[TASK INPUT Boundary: Start]

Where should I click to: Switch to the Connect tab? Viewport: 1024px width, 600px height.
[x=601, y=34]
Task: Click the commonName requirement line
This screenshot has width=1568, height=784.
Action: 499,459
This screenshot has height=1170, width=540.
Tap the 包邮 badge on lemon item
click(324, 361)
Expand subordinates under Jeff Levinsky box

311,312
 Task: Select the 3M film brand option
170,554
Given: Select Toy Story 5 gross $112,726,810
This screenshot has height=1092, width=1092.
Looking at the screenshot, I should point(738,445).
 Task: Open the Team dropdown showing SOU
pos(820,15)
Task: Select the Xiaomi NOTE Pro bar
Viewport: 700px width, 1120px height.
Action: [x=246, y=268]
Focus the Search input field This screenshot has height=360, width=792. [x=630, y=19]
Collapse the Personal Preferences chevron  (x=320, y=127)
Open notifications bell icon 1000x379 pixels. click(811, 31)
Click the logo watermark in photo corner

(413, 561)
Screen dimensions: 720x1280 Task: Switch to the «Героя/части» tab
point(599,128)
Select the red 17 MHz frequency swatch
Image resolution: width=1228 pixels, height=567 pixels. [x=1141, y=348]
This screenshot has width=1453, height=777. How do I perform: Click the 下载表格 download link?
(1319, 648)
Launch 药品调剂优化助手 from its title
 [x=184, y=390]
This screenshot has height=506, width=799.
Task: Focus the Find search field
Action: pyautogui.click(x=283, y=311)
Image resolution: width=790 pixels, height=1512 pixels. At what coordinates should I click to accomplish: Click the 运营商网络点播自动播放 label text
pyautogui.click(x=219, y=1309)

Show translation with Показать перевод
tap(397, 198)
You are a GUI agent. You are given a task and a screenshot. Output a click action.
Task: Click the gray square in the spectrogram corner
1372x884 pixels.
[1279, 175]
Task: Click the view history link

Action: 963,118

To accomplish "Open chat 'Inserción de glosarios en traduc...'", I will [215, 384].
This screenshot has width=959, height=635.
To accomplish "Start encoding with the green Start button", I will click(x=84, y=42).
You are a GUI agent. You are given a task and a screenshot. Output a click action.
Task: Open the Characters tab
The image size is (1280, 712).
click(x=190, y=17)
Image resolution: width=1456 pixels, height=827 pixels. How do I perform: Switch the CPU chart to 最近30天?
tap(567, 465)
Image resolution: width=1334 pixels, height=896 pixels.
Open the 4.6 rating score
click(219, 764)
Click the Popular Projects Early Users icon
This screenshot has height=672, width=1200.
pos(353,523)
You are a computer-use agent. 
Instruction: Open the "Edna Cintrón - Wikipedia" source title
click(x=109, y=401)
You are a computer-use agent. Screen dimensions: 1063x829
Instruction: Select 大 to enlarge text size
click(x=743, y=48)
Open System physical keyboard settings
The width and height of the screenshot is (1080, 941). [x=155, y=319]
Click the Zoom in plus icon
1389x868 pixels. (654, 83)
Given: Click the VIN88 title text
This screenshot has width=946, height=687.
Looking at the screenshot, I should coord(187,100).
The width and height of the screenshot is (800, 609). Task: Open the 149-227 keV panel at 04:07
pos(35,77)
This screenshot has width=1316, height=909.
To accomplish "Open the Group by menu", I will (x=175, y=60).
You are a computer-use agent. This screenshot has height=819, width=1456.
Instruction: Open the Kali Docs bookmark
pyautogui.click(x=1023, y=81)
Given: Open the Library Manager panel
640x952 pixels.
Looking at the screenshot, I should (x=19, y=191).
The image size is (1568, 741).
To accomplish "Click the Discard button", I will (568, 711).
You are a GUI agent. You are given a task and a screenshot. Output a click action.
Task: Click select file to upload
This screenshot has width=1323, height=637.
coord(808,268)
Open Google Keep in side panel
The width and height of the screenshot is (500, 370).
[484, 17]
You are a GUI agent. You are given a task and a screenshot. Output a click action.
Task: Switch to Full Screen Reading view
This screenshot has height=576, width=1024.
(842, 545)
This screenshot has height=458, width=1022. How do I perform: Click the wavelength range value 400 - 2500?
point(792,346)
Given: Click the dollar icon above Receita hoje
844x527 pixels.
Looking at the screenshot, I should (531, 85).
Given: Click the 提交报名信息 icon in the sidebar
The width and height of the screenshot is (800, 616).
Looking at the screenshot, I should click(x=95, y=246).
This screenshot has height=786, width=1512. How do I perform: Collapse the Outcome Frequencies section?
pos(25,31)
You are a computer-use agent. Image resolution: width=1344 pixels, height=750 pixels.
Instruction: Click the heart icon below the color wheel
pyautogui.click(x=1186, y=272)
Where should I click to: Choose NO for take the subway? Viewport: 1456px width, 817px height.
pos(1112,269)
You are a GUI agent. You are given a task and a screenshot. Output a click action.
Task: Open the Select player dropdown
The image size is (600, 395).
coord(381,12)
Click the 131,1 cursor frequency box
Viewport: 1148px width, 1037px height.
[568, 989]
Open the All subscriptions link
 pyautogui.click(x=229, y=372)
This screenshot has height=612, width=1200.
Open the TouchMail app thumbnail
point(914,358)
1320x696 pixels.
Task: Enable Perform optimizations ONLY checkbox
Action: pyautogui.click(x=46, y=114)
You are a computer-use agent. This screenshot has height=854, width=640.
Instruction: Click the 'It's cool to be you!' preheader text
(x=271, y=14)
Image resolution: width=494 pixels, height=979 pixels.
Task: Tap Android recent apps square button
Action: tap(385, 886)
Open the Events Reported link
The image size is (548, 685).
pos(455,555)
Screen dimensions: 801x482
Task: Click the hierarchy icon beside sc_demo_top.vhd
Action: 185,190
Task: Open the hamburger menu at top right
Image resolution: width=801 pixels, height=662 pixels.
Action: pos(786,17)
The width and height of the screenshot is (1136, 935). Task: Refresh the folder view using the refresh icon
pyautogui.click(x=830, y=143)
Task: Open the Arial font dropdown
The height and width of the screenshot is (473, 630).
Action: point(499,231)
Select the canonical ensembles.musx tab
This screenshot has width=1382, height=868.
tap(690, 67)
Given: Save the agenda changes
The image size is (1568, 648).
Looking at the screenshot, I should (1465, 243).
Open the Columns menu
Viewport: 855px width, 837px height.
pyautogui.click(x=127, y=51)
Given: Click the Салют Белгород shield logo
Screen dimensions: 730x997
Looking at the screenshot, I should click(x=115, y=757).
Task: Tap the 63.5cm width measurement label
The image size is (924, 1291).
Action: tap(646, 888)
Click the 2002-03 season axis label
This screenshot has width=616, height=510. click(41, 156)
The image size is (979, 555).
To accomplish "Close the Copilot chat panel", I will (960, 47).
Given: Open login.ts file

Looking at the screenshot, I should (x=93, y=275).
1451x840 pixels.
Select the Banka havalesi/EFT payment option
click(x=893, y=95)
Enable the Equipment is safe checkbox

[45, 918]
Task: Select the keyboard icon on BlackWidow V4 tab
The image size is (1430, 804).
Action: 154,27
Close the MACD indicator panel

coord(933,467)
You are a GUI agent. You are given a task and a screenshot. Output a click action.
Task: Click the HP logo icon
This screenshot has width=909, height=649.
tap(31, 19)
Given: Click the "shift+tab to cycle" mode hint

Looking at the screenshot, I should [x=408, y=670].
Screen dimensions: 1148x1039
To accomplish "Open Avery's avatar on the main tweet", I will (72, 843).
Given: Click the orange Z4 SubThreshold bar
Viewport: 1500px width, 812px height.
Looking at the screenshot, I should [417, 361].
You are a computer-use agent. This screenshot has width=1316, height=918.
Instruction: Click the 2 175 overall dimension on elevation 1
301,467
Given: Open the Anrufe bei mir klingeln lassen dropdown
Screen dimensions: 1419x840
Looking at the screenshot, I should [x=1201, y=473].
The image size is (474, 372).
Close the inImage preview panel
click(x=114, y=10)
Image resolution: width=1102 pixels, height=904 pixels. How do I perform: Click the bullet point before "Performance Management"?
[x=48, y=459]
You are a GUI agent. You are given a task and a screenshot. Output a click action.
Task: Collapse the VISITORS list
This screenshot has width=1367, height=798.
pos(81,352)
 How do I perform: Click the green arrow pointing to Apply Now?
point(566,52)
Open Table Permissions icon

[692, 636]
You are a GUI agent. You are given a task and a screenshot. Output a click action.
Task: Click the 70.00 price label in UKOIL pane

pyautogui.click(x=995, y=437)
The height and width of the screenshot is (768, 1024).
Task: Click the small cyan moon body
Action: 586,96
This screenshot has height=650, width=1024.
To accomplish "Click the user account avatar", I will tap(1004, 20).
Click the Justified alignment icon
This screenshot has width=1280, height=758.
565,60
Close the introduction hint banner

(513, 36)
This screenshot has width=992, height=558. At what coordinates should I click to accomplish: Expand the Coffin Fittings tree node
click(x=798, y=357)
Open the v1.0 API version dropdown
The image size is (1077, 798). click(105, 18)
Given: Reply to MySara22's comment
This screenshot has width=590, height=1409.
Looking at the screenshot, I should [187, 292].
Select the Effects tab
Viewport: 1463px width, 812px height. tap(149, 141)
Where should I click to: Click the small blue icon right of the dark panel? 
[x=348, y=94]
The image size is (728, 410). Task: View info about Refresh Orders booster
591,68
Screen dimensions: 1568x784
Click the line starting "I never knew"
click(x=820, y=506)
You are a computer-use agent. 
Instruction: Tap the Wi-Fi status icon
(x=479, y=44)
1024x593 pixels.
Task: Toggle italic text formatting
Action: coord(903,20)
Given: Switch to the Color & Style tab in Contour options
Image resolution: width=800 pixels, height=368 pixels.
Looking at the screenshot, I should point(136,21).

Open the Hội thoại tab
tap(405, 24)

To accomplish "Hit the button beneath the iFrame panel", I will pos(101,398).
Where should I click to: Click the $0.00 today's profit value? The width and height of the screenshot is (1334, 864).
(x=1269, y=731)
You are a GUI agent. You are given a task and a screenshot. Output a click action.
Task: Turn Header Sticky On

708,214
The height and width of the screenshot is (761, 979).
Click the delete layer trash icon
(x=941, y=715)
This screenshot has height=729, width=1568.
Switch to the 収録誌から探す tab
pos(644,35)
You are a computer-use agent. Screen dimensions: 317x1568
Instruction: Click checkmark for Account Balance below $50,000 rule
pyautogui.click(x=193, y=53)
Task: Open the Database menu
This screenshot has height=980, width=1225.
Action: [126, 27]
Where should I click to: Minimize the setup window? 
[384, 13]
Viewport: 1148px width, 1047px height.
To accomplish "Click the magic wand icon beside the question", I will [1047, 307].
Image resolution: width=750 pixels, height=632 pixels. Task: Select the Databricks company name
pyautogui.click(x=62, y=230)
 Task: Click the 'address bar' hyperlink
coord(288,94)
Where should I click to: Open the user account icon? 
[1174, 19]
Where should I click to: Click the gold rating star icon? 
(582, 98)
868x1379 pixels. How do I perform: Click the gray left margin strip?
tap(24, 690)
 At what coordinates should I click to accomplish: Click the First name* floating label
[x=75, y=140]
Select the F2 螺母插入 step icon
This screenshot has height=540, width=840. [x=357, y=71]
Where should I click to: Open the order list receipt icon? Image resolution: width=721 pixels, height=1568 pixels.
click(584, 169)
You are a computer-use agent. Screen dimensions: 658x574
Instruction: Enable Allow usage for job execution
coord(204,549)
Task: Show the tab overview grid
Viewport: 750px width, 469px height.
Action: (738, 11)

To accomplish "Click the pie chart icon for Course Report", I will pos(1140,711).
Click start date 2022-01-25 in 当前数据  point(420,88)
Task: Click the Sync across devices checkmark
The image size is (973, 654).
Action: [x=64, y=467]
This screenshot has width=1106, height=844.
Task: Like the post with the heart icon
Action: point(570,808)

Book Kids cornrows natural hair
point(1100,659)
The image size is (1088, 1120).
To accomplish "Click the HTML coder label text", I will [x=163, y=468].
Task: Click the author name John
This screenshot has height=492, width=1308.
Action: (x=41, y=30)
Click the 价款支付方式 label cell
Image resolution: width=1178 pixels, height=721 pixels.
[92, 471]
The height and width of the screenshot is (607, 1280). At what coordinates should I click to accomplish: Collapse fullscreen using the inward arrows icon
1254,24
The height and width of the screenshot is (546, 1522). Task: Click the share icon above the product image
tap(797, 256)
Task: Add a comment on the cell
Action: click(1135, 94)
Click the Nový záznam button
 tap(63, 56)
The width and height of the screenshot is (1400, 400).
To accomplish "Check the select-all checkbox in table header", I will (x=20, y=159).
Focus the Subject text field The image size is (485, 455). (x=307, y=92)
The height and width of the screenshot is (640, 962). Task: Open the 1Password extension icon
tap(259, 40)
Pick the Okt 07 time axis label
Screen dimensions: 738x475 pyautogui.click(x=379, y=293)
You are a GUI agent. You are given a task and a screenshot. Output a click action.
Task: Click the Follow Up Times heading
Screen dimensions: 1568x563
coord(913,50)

[TASK INPUT Boundary: End]

--- ACTIVITY ---
Whenever the string "chat" shows up in a line of the entries, copy that line.

--- ANSWER SECTION ---
To accomplish "Open chat 'Inserción de glosarios en traduc...'", I will [215, 384].
To accomplish "Close the Copilot chat panel", I will (960, 47).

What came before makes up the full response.